Only ... that may have been the only drone that's ever been near the unnamed woman's window.

The photography blog PetaPixel took a swing at the St. Louis CBS affiliate's story Wednesday. Founder Michael Zang wrote that actual drone users are finding the tale of a peeping drone a bit hard to believe.

According to KMOV, the woman had recently set up a Wyse Cam security camera on her back porch. The next day, footage from around 4 a.m. showed a line of four glowing lights that appeared to shift in and out of the frame. The woman concluded it was a drone. She even went door-to-door warning her neighbors of the threat.

"It's not going unnoticed and we want him to stop," she told KMOV.

Was it actually a threat, though? As Zang noted in the PetaPixel post, the "disturbing" TV story quickly became the target of mockery in the drone pilot forum MavicPilots.com. One forum poster wondered how the apparent drone could fly while tilted sideways. Another pointed out that you can see through the lights, to the tree in the background.

"Where can I get a transparent UAV like that one?" wondered forum member chezedog.

The story also caught the attention of Brendan Schulman, vice president of policy and legal affairs at Chinese drone company DJI. Schulman replied to the KMOV story on Twitter, writing, "That footage does NOT show a drone."


So what's really going on here?

The answer, as suggested MavicPilots user lisadoc, may have to do with how spiderwebs appear on infrared night-vision cameras like the one used in the Wyse Cam.

Lisadoc wrote:
I'll tell you precisely what it is. It is an IR image of a spider web (a single thread) that is blowing in the wind across the frame of the camera lens. I've seen it hundreds of times before and recognized it immediately. It is why it moves at that angle, "hovers" across the camera frame several times, and only appeared at 4 AM. The "lights" are simply drops of condensation (or globules produced by thickening of the spider thread) viewed by the lens at a relatively close distance.

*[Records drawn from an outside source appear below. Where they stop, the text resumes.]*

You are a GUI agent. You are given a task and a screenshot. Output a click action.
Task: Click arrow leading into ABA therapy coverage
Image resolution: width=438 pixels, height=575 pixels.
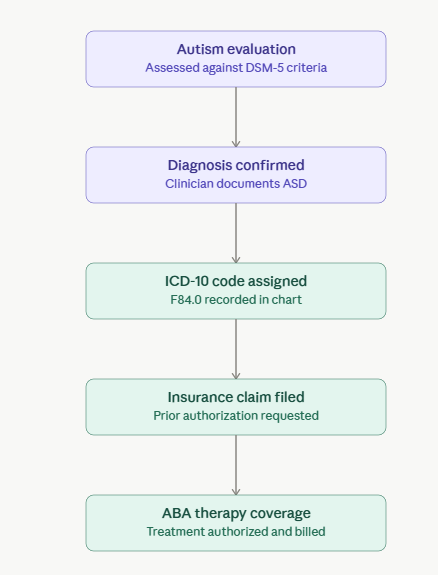236,465
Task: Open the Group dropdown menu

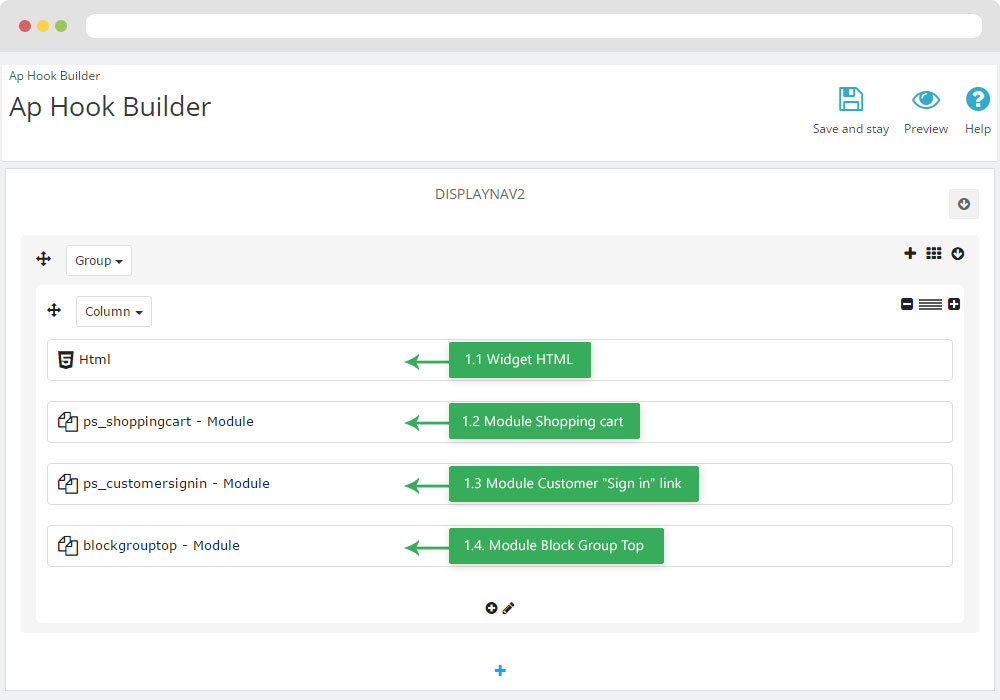Action: [99, 261]
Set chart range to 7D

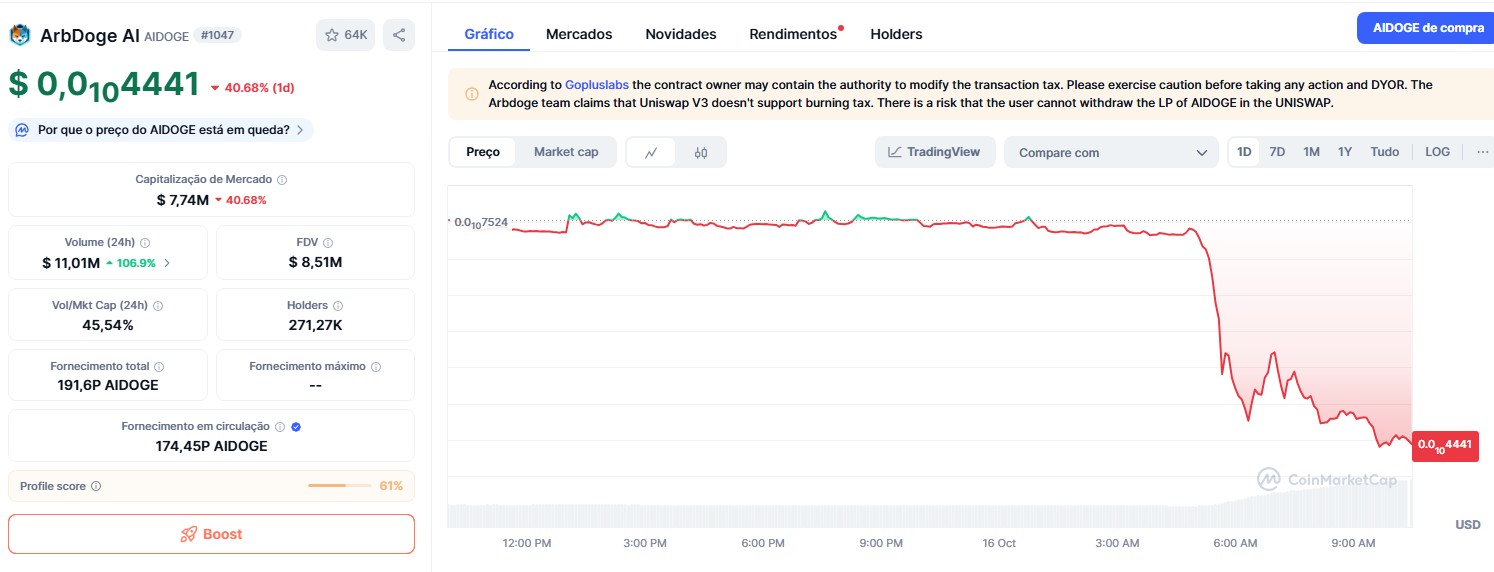(1277, 152)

That explanation seems plausible, especially since remarkably similar images of glowing lights have turned up multiple times on UFO-conspiracy websites, such as this one and this one and this one.

Of course, KMOV might have passed on a ludicrous, unchecked story about a UFO leering through a woman's window — even though a UFO makes just about as much sense as a transparent drone flying around Brentwood in the middle of the night.